The Lisbon Treaty did not fail the Irish referendum due to evil American defence corporations, rich Irish corporate hacks, or because it had some elements that irked a small post-marxist Irish party. It failed because it failed to take into account basic emotional responses that any European electorate would have had. If put to a referendum, it would fail in the vast majority of European Union Member States.
(based upon this post over on my blog)
The key item to understand is something I noticed-slash-learned of quite a long time ago. I wrote about it in reaction to a proposal by Andrew Duff, a LibDem MEP who means well but is too starry-eyed about the EU, to save the dead 'Constitution' by rewriting the policy part and then trying to get it through again. I wrote:
DJ Nozem: EU Plans Galore!
My opinion is that Andrew Duff's plans are - in every single aspect - undesirable and unrealistic. The dynamic of a second round of referendums will be the same. People will be confronted with a European Union they neither think a lot, know a lot, or care a lot about. These people will see a document that is confusing but threatens (already by its name) to increase the powers and importance of this entity, will be alarmed and will vote it down. You need to go to the voters with something they can understand after minimal effort. The 'Constitution' is only comprehensible to those who understand EU law and spent many hours reading it.

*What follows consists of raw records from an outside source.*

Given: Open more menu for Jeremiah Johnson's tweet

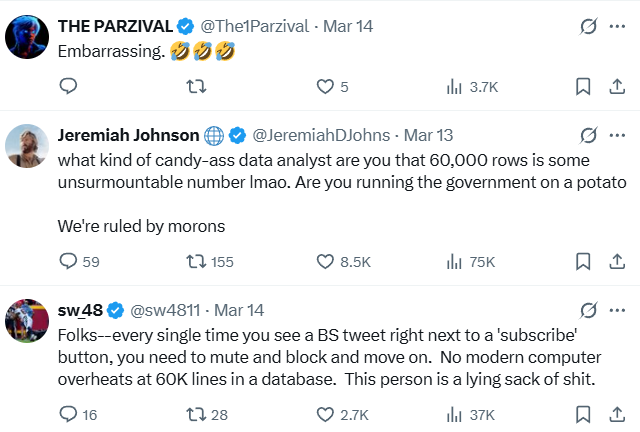Looking at the screenshot, I should pyautogui.click(x=618, y=135).
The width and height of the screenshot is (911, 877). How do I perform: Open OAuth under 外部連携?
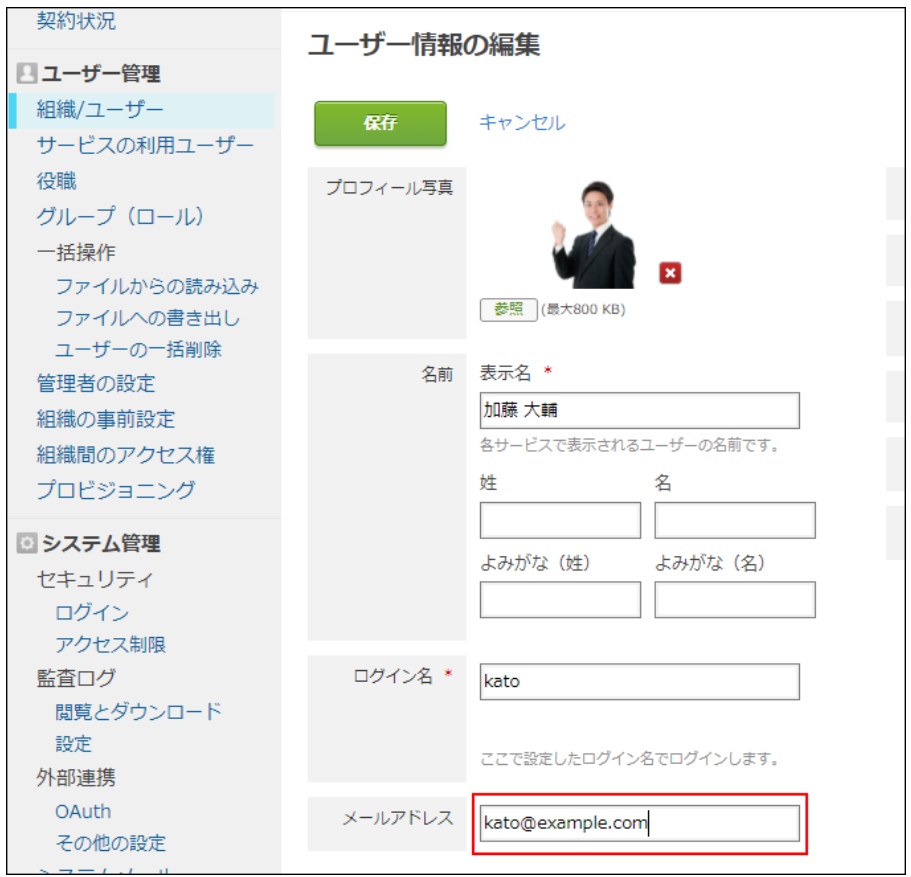click(x=82, y=812)
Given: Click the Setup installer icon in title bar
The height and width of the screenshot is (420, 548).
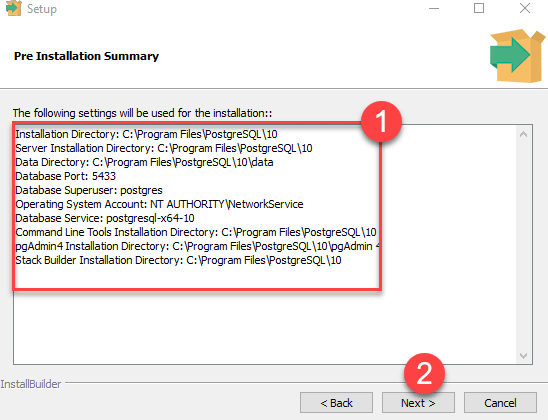Looking at the screenshot, I should [14, 8].
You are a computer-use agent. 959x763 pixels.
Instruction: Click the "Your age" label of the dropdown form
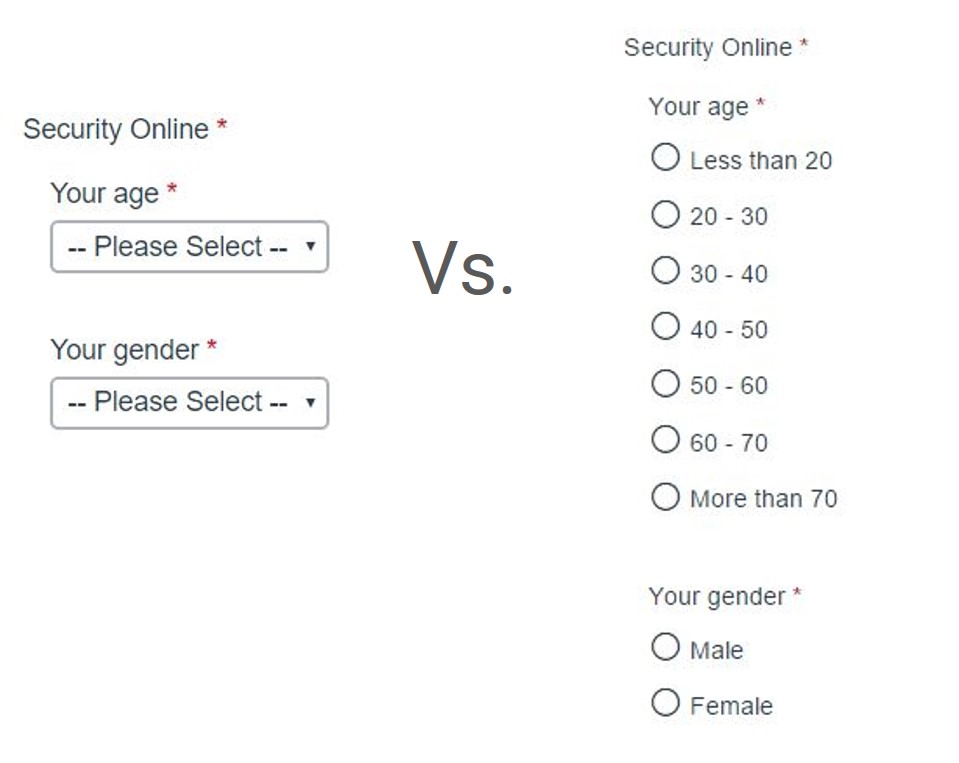pyautogui.click(x=105, y=193)
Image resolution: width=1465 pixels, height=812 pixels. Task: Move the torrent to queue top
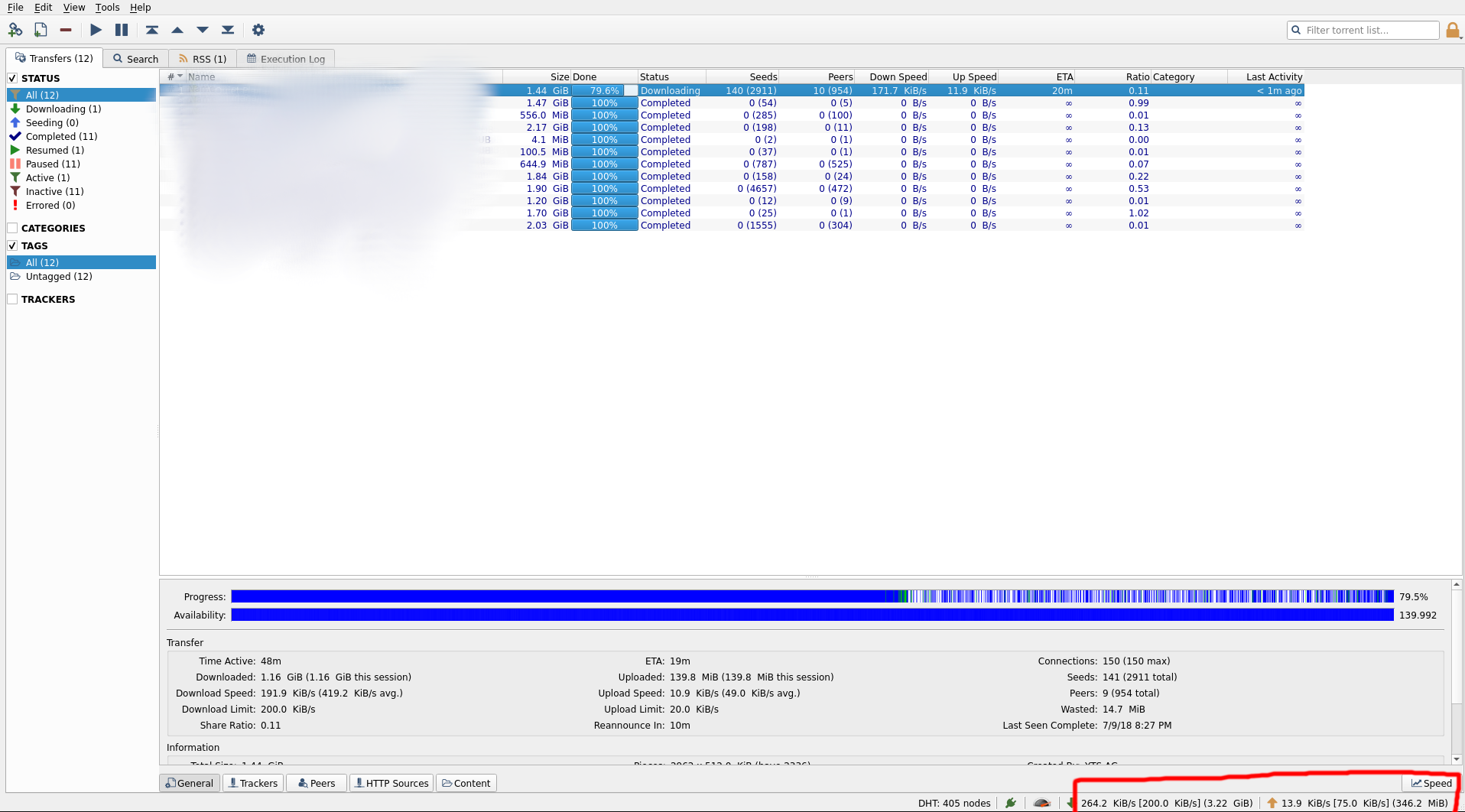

This applies - mutatis mutandis
- in full force to the Lisbon Treaty. Its name was slightly better, although I believe that retaining 'Reform Treaty' would have been more effective. Its contents, however, were even more obscure than those of the 'Constitution'.
The failure of Lisbon is due to the lack of a coherent narrative, the normal baseline of public perception of the EU (low saliency, just another regulator), the obscurity of the treaty. This logically leads to ignorance and a scare reaction - and those logically lead to a 'no' vote.
How is the EU actually perceived, by people who are not regularly engaging with it? There is little research on that - that I know of. The research that I have seen indicates that they normally perceive the EU as having the significance of a national regulatory body. On the contrary, most pro-EU people think that it is destined to be a major superpower, and the face of future global governance that will deliver peace and prosperity to all.
It's time for those people to start thinking more about the present.
The gap between how the vast 'silent majority' perceives the European Union and how the majority of those inundated with EU politics perceive it and think it is perceived is immeasurable. The latter are living in a fantasy of what could ideally be. By now, that bubble should have burst.